Susan Ryan AO - Address to the Federation Chamber
07 October 2020
Mr DAVID SMITH (Bean) (17:41):
Susan Ryan was a giant of the ACT Labor movement as one of the founders of the Women's Electoral Lobby, a member of the original ACT Legislative Assembly and one of the first senators for the Australian Capital Territory. She served as a senior minister in Bob Hawke's Labor government, holding titles including Special Minister of State, Minister for Education and Minister Assisting the Prime Minister on the Status of Women. She was the first Labor woman to be appointed to a frontbench position, the first Labor woman appointed to a ministry and the first Labor woman to enter a cabinet. Many have recounted her pioneering political career and her era-defining contributions to the rights of women and the aged.
As a kid growing up in Canberra like me, if you had any interest in politics at all at that time, you knew of Susan Ryan, of her extraordinary drive to make a difference to our community and for equality of opportunity across Australia. Until 1983, it had been legal to discriminate on the basis of gender, marital status or pregnancy. Women were locked out of education, jobs and opportunity.

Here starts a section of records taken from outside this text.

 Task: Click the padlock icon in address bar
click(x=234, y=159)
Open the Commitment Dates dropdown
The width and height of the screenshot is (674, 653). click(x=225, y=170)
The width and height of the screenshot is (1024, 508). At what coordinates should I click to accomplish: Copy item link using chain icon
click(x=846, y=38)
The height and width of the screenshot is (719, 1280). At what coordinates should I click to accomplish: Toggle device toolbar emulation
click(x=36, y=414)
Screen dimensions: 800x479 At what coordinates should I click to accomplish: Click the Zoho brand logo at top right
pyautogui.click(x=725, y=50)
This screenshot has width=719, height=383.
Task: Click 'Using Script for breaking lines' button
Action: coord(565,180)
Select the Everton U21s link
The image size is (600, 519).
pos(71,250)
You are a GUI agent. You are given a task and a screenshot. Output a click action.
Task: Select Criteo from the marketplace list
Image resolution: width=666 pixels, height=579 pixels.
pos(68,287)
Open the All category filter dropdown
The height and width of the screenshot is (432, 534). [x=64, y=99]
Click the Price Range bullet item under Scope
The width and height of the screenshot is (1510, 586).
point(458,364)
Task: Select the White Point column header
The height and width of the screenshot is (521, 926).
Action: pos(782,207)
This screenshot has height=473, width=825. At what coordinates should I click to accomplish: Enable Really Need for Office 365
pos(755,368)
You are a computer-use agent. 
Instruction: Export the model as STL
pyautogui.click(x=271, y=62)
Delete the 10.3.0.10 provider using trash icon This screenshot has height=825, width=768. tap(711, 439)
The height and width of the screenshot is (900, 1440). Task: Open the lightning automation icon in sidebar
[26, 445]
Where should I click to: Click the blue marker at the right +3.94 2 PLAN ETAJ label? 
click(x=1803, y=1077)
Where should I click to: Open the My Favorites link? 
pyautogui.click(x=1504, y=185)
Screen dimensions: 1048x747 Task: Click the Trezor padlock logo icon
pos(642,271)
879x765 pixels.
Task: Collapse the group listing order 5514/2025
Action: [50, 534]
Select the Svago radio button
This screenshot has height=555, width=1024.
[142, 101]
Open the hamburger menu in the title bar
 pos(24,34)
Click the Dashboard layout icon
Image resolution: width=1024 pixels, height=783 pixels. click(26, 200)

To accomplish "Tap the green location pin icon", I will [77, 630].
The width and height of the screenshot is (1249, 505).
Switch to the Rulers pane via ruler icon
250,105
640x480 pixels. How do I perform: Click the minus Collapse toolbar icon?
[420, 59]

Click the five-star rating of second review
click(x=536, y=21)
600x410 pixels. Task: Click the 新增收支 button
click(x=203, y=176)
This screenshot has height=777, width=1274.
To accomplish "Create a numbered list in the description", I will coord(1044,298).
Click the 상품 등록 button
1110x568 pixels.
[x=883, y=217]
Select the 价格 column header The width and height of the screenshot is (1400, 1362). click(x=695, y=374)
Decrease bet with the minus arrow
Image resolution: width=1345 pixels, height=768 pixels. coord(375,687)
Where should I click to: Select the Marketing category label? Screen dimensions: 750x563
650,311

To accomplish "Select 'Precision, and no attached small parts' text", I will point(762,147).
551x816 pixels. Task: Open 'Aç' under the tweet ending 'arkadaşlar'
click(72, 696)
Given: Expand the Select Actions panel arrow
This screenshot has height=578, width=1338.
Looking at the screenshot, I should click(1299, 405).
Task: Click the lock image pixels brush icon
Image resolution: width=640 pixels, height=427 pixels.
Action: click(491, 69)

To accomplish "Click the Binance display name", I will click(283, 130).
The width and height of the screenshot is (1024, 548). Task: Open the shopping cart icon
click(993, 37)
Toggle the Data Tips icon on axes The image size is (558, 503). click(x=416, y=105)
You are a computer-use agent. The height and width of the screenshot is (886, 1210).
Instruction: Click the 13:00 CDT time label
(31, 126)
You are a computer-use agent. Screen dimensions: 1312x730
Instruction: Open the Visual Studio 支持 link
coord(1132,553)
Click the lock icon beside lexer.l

My mother had to resign from the public service on the date of her marriage. Women were refused access to home finance and faced the sack for being pregnant. Because of Susan Ryan, my daughter will rightly have access to opportunities that were denied to my mother.
The first Labor fundraiser I went to featured Susan as a guest speaker at the old Peking Restaurant in Philip. For any Canberrans in the room, that probably carbon dates me! But it was one of many to come and one of many to feature Susan Ryan as the guest speaker. She gave her time generously to support those who had followed in her footsteps. Although I was only very briefly a senator for the ACT, it was an immense privilege to know that I was following on that path—that I was following in the footsteps of the great first Labor senator for the ACT.
As a Labor senator from an Irish Catholic background, it was also an immense privilege to follow in Susan Ryan's footsteps to speak at the annual St Patrick's Day ecumenical service at the Australian Centre for Christianity and Culture couple of years ago. As Jeff Kildea from the Aisling Society mentioned only a few days ago:
Susan represented the traditional trifecta of Irish, Catholic and Labor that figured prominently in the progressive side of Australian politics for much of the twentieth century. Growing up in the beachside suburb of Maroubra, she was educated at the local Brigidine convent school. According to a special edition of the Irish Echo of July 2019 celebrating 'The Top 100 Irish Australians', it was there that Susan was allowed to 'reconnect with her heritage that had been diluted since her great-grandparents emigrated to Australia'.
Susan often spoke of the influence on her of the Brigidines, a teaching order of sisters founded in Ireland in 1807 and named for St Brigid, one of Ireland's patron saints. St Brigid was celebrated for her generosity to the poor and particularly poor women. With the abolition in 1880 of state aid for denominational education, Catholic bishops in New South Wales relied heavily on the Irish teaching orders to staff their schools.
Well into the twentieth century these orders continued to instill in their students a sense of their Irishness. But that was not all they taught.
As Susan Ryan has explained often:
'Students in these schools were exposed to the principles and practice of social justice, typically through an Irish lens… Social justice values were a dominant element.'
Susan Ryan casts an enormous shadow, with her amazing, ground-breaking achievements in terms of equality for women across workplaces, across the whole of the Australian community, and across so many other areas of endeavour. One of her main achievements, which often goes under-reported, is that she was responsible as Minister for Education for getting year 12 completion rates up. In 1983, not so long ago, it used to be three in 10. By the end of the Hawke-Keating government, in 1996, we'd gotten up to nine in 10.
In later life Susan Ryan was still generous with her time. She fought for a better Public Service and better superannuation and against age discrimination. I can remember having a number of conversations with Susan in a different role, where she fought those issues around age discrimination.
Only two years ago, at the last national Labor conference, at what I think was the better part of the conference, the fringe conference, I had a long conversation with Susan about discrimination in work for aged Australians. It was something that I'd come across as a union official: how many people in their late 40s, 50s, 60s and beyond still had so much to offer and yet were actively discriminated against.
This is still an area where we need champions today, and I know that Senator Susan Ryan would be proud that today's Labor Party is still taking up these fights.
The Australian Labor movement has lost a great person. I join all my Labor colleagues in wishing her family the best and offering our collective condolences and our wishes that we can do our best to follow in Susan Ryan's footsteps.